[Pixel coordinate grounding data]
______

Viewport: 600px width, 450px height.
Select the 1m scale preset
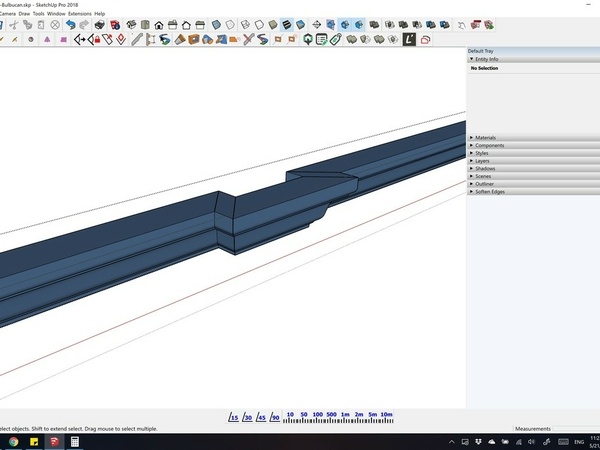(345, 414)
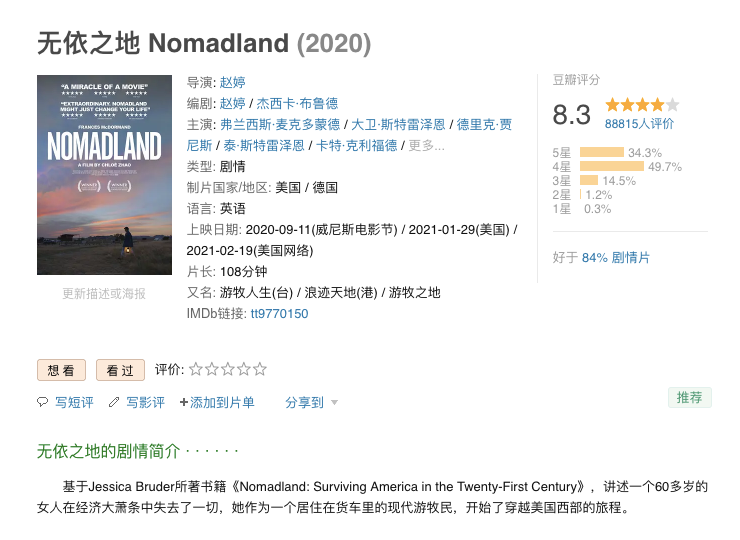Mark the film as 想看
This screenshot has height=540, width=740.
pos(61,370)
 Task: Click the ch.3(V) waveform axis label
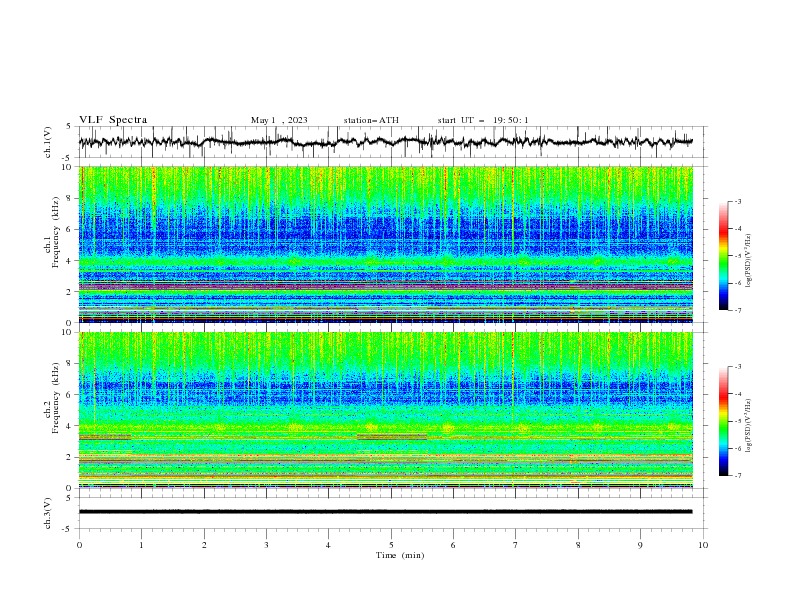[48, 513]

______

## What you should do
Return all of the entries exactly as written, but drop any pictures they hold.

## Reply
Viewport: 600px width, 450px height.
Select the 1m scale preset
(345, 414)
Mark the film as 想看
This screenshot has height=540, width=740.
pos(61,370)
 Task: Click the ch.3(V) waveform axis label
[48, 513]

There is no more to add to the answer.